Gençlik yıllarımdan beri onun yayımladığı Orkestra Dergisi’ni okur, her sayıyı merak ederdim
Panayot Abacı çok yönlü bir aydınımızdı. Ölümüyle müzik dünyamızda bir dönem kapandı. Gençlik yıllarımdan beri onun yayımladığı Orkestra Dergisi’ni okur, her sayıda ne gündem yaratacak diye merak ederdim. Kimi besteci, yorumcu ya da müzik yazarı Orkestra’nın sayfalarında birbirlerine düşerlerdi. Bugünkü rengârenk, alımlı fotoğraflarla süslü sanat dergilerinden birisi değildi Orkestra.
Ama nice müzik otoritesinin özgür söylemini barındıran bir kürsü gibiydi. Panayot Bey herkese, her tartışmaya açıktı. Örneğin Hikmet Şimşek, uzun süre derginin sütunlarında yer almış, çeşitli sürtüşmelerini orada yayımlamıştı.
Dergide Saygun’dan Cemal Reşit Rey’e, kimlerin imzası yoktu ki. Doğrudan besteci ya da yorumcuların metinleri kadar, müzikoloji, eleştiri, müzik-edebiyat ilişkileri de derginin konusu olabilirdi. Son yıllarda taa 1950’lerden kalma yazıları yeniden yayımlaması bile gündem yaratıyordu.
Panayot Bey’i Cemal Reşit Rey kitabımı yazarken, 1997’de daha yakından tanıdım. Cemal Bey, bütün özgün el yazması eserlerinin Filarmoni Derneği’nde korunmasını noter onayı ile vasiyet etmiş. Panayot Bey de onları yıllarca çelik dolaplarda korumuştu.

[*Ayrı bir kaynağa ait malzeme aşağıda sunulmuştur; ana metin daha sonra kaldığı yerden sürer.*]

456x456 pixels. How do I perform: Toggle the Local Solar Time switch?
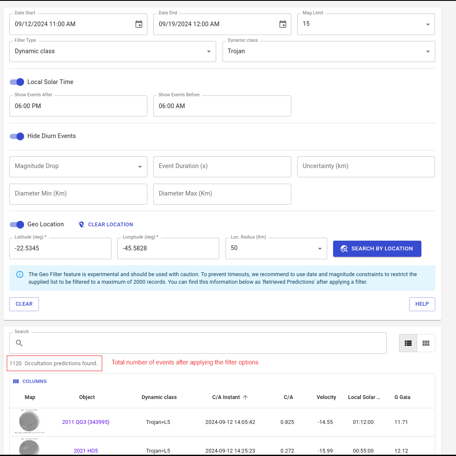[x=17, y=82]
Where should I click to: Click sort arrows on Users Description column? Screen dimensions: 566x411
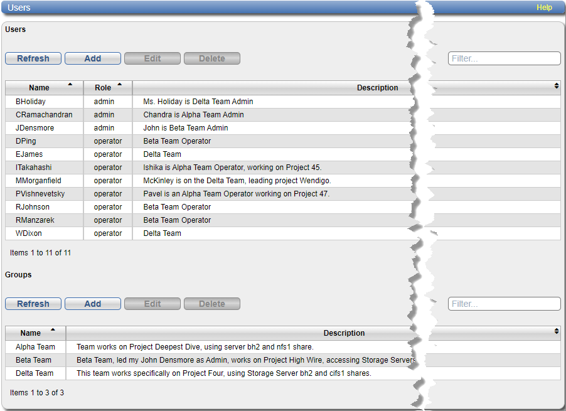pos(556,85)
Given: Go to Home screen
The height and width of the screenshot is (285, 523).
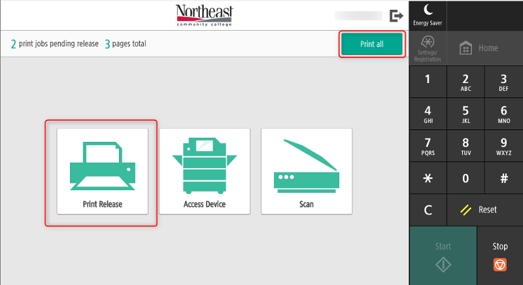Looking at the screenshot, I should (479, 48).
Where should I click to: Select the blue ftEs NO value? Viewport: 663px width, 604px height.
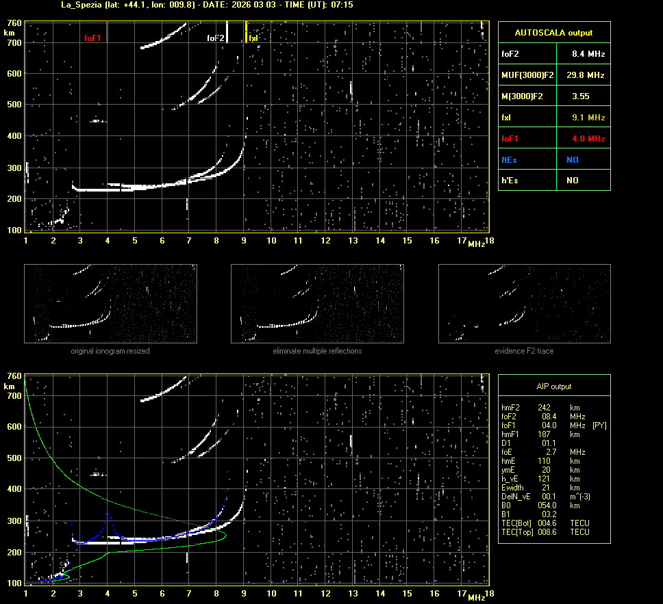tap(572, 159)
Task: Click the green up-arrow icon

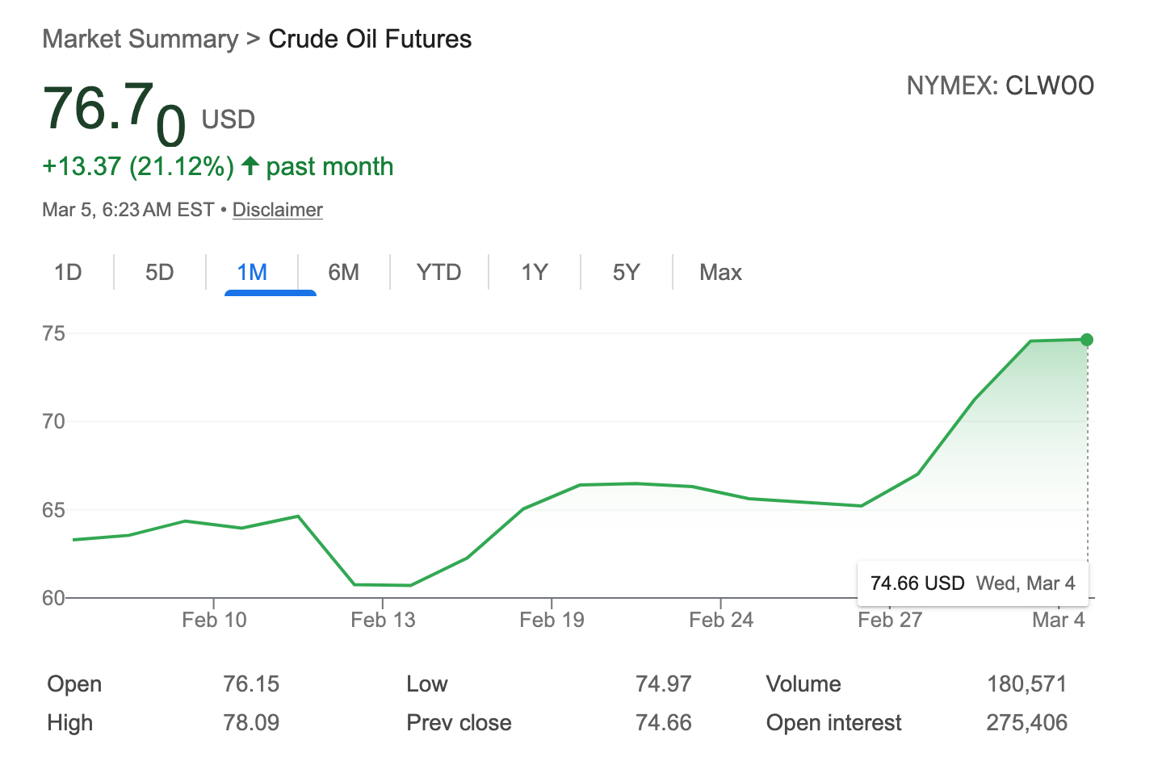Action: [250, 166]
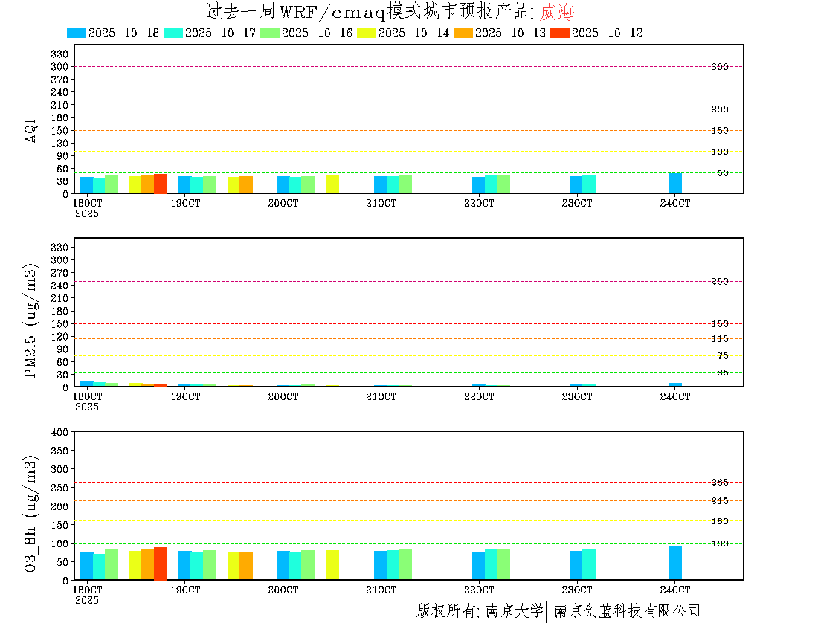Click the 300 threshold label in AQI chart
Image resolution: width=818 pixels, height=632 pixels.
click(x=719, y=67)
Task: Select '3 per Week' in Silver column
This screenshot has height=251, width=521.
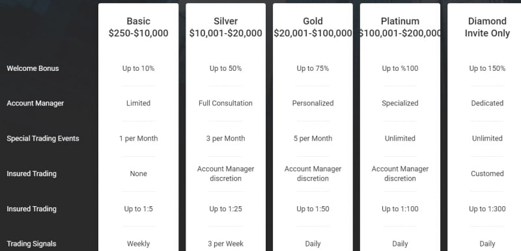Action: (x=225, y=244)
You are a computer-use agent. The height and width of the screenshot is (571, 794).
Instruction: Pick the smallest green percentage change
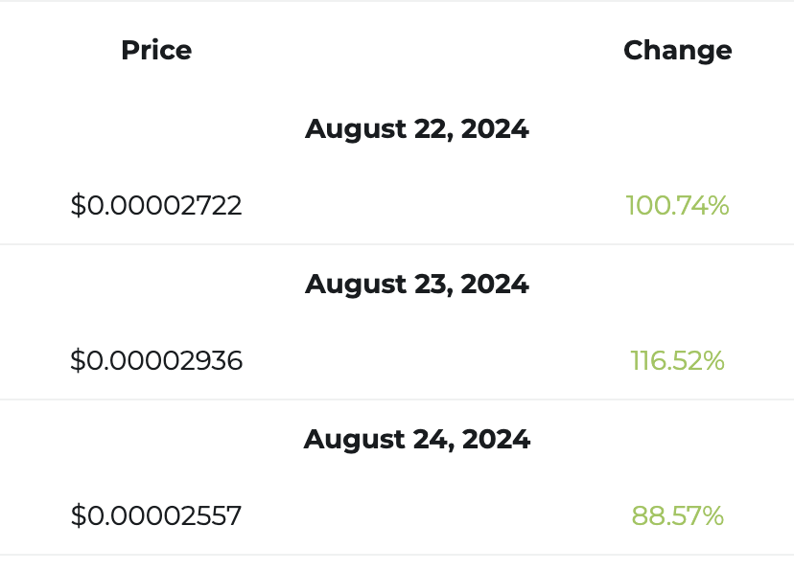point(677,516)
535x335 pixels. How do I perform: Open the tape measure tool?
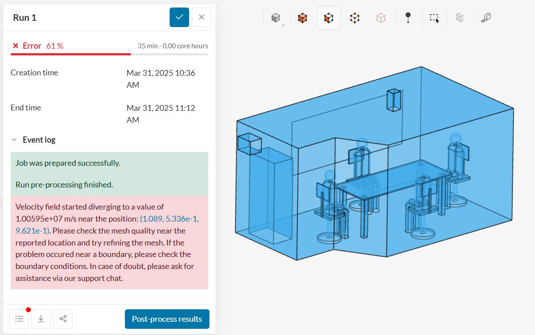[486, 18]
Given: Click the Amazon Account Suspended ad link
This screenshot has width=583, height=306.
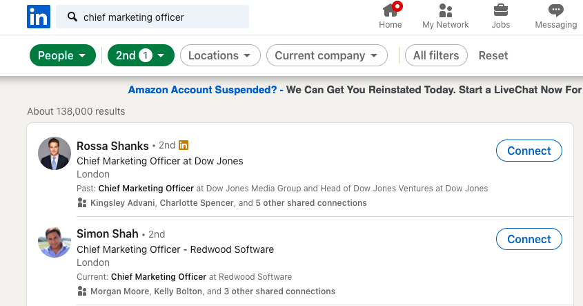Looking at the screenshot, I should tap(206, 90).
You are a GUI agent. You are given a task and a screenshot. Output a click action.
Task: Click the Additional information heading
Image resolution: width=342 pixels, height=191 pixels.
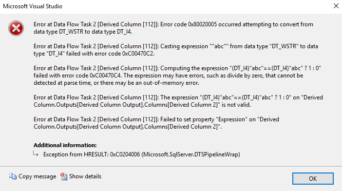click(x=65, y=145)
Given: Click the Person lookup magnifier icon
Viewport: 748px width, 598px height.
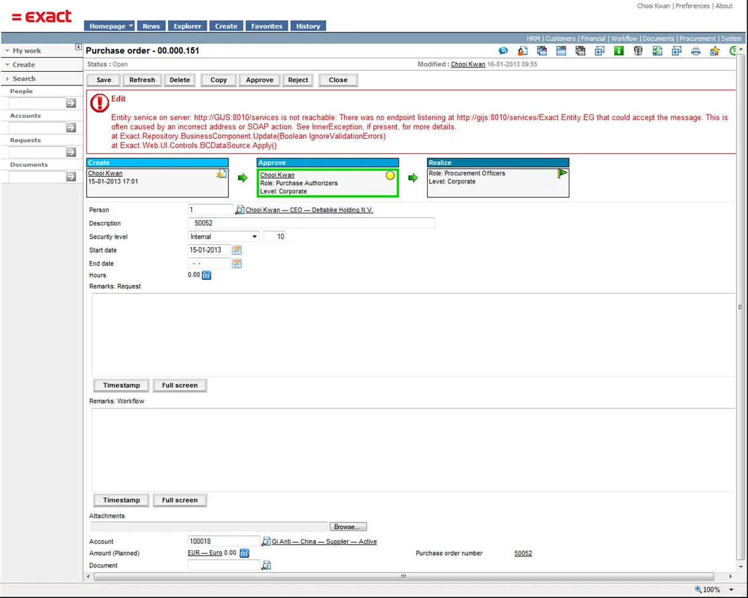Looking at the screenshot, I should click(x=240, y=210).
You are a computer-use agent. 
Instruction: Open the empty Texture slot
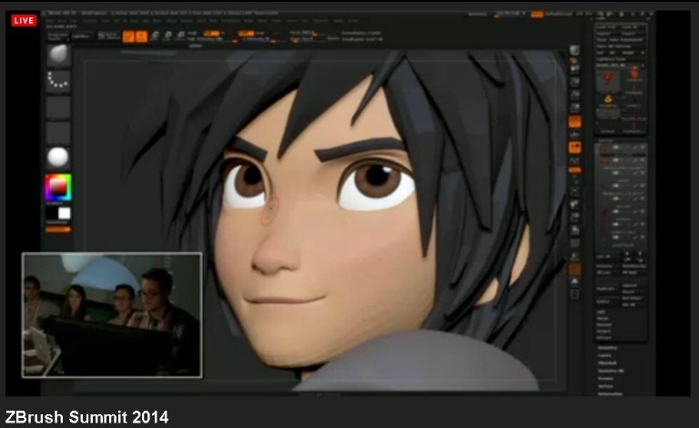click(59, 133)
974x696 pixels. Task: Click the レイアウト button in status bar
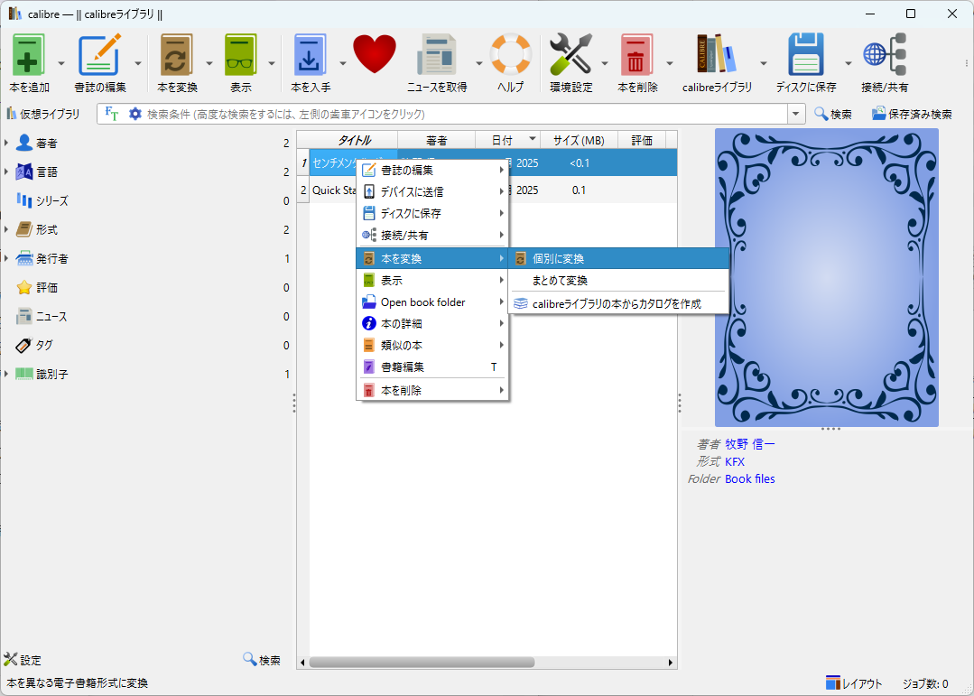[854, 683]
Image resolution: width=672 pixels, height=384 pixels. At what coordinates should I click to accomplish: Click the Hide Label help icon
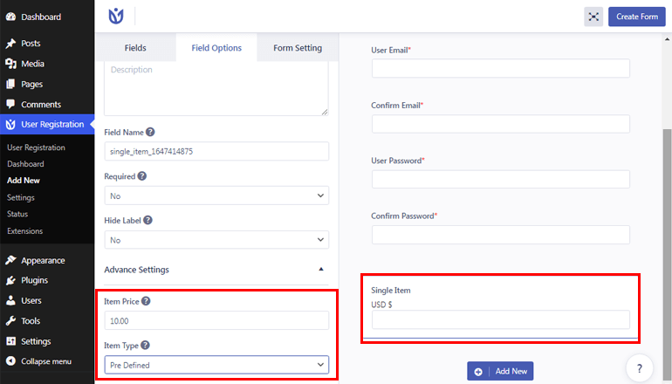[x=148, y=219]
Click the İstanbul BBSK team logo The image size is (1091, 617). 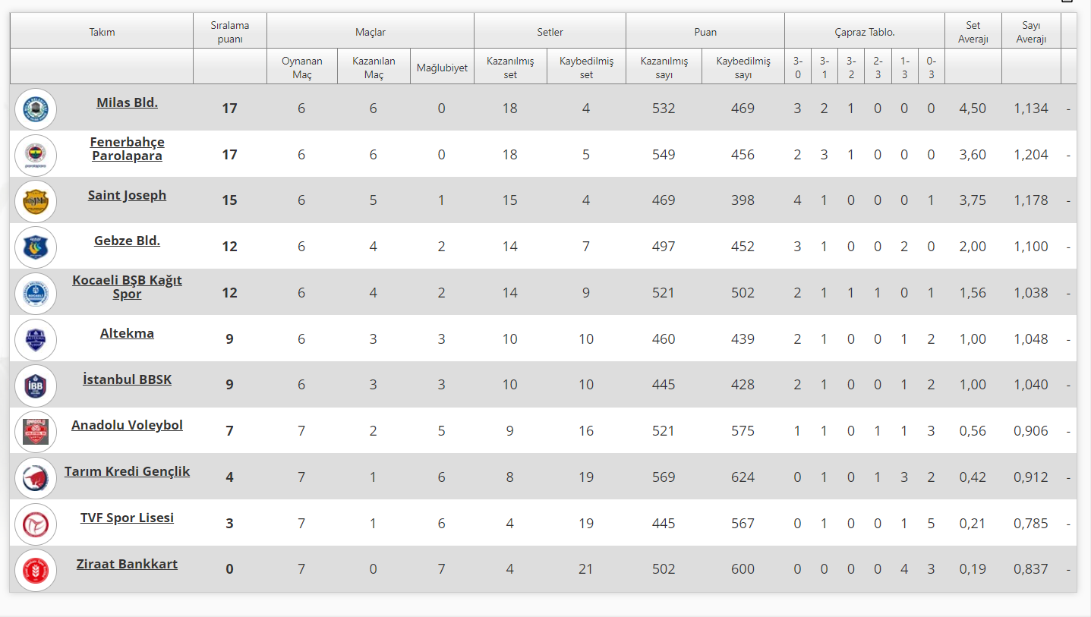(36, 386)
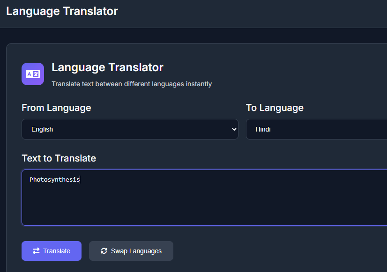
Task: Click the bidirectional arrows icon on Translate button
Action: click(x=37, y=251)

Panayot Bey, Cemal Bey çalışmamdaki ciddiyetime inandıktan sonra bana kimi fotograf ve belgeleri verdi. 1945’te Afif Tektaş, Cemal Reşid Rey zamanında kurulan Filarmoni Derneği’nin nice organizasyonunu gerçekleştirmiş, yıllarca İDSO’ya derneğin katkılarını sağlamıştı. Onu gençlik yıllarından beri tanıyan, birlikte müzik yapmış dostu besteci Yüksel Koptagel anlatıyor: “Çok akıllıydı, büyük organizatördü. Daha opera AKM’ye geçmeden, Maksim’deyken Müzik Kulübü kurmuştu. Bugüne kadar koruduğu Filarmoni Derneği’nde hep genel sekreter olarak kaldı, hiç başkan olmak istemedi. Cemal Reşit Rey 1948’de ikimizin oda müziği yapmasını önermişti. O zaman moda olan beyaz çoraplarıyla çok şık, bir jöndü. Birlikte keman-piyano eserleri çalıştık. Şehir Orkestrası’nda, Radyo Orkestrası’nda, Hamit Alacalıoğlu’nun kurduğu İstanbul Oda Orkestrası’nda çaldı. Bazen keman, bazen viyola çalardı. O zamanlar oda müziği notalarını yurt dışından getirtiyordu. İlk kez Barok müziğin nice eserini onun sayesinde tanıdık. Opera orkestrasında üniversite mezunu olan çok az üyeden birisiydi.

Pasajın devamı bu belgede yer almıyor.